To save time, here’s the essential background. It covers almost everything you can hear — and several things you won’t — for the next 24 hours ‘live from Hanoi’ on all the networks.
- Kim Jong-un’s only goals are to stay alive and in power.
- To that end, he and his father have spent enormous resources to build deliverable nuclear weapons, with substantial aid from China. Since North Korea has almost no resources, that extraordinary commitment tells you how valuable they think the weapons are.
- Why are the weapons so valuable? Because they eliminate any chance of invasion and thus preserve the regime’s grip on power.
- What about economic growth, which Pres. Trump promises if Kim’s regime denuclearizes? Most analysts focus on whether that promise is realistic. It’s not, but that’s the wrong question. Kim’s real worry is whether growth would destabilize his regime, or, alternatively, whether a failed promise might destabilize it.
The family must think a growth strategy is too risky or they would long ago have followed the path Deng Xiaoping set for China, gradually liberalizing the economy under tight political control. Has young Kim changed his mind about that?
- America’s tough economic sanctions will only work under two conditions. First, they must not be undercut by China and Russia. Second, Kim must think the sanctions pose greater danger to his regime than giving up nuclear weapons. Right now, China is undercutting the sanctions, and Kim has given no indication he fears the sanctions more than denuclearization.
- A major deal like the one Trump proposes takes multiple summits to conclude and time to implement. Each summit is a small step. Don’t expect big results from this meeting. Look only for signals of progress and, most of all, for signals Kim has made basic choices.
- The most important question about this summit is whether Kim will undertake any costly, meaningful actions to denuclearize. He did not do so at the first summit. We won’t know if he has this time until the summit ends, and perhaps not even then.
- Any agreement hinges on North Korea disclosing all their nuclear facilities, including hidden ones. Until they make such a disclosure, they are telling us they have not yet decided the big question. If they do make such a disclosure, it is credible only if it includes everything our intelligence agencies already know and one or two things they don’t.
- Any final deal must include comprehensive, on-site, on-demand verification. Otherwise, the North Koreans could — and would — cheat. Without those inspections, it’s only a Potemkin deal, not a real one.
- Intrusive inspections like these are extremely difficult for a closed regime in a closed society like North Korea’s. They fear it will disclose too much about their military capacity and political vulnerability. Those are very real dangers for any regime, and they are far worse for closed, secretive ones.

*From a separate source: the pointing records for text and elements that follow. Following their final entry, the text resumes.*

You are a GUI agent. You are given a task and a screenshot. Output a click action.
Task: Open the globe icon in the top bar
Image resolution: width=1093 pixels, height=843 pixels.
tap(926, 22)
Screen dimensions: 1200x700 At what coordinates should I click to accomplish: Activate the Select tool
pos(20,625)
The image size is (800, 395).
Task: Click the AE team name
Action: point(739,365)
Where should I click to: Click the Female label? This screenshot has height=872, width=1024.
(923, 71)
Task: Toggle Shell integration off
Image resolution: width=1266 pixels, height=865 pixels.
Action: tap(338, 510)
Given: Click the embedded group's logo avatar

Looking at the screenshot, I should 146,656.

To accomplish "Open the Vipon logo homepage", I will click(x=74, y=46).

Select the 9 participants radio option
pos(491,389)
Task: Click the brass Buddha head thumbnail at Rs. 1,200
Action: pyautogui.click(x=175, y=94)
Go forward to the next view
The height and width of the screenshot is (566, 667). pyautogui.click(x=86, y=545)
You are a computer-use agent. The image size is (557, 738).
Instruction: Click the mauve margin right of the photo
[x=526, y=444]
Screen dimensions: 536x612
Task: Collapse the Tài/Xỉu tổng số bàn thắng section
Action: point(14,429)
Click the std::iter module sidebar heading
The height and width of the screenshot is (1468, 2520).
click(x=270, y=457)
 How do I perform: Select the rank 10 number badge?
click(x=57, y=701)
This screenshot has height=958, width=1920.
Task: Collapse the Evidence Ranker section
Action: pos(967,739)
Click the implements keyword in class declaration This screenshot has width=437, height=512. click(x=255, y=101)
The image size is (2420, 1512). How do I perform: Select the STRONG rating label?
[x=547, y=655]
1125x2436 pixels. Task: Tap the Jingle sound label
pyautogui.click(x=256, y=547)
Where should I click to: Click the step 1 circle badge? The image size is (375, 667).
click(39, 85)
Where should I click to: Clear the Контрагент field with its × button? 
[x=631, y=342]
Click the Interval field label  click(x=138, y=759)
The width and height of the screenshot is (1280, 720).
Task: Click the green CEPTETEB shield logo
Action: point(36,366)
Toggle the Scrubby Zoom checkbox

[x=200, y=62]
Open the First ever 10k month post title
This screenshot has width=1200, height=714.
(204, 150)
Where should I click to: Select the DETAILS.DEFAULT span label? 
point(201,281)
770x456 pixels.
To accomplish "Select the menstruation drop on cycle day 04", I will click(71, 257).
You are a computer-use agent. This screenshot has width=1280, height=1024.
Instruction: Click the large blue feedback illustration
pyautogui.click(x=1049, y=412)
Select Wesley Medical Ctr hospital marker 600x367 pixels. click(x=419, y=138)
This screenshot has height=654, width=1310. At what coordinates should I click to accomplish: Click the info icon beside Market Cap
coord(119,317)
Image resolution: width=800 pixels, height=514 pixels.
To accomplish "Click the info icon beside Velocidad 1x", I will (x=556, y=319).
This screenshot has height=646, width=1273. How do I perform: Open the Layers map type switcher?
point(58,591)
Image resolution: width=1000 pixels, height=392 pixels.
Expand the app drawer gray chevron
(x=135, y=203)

- Trump has to decide whether to make any concessions without reciprocal ones from Kim. Previous administrations have been played for suckers, and the Kim family knows it. Their well-tested strategy is to win concessions in return for promises they later ignore. Trump’s typical strategy is ‘we keep the pressure on until there is a deal.’ He has already let up a little, stopping joint military exercises with South Korea. Any more US concessions without big ones from Kim would signal weakness. Watch closely to see what Trump gives up, what he gets for it, and whether any North Korean promises actually signal they are willing to denuclearize.
That’s it. There is little more to say until Donald Trump and Kim Jong-un conclude their meetings, issue a joint statement, and ‘unnamed senior US officials’ begin briefing the press on background.
Meanwhile, the cable channels will keep broadcasting, 24/7, repeating what we already know and adding filler to sop up the time. Until then, I recommend a good novel.
Charles Lipson is the Peter B. Ritzma Professor of Political Science Emeritus at the University of Chicago, where he is founding director of PIPES, the Program on International Politics, Economics, and Security.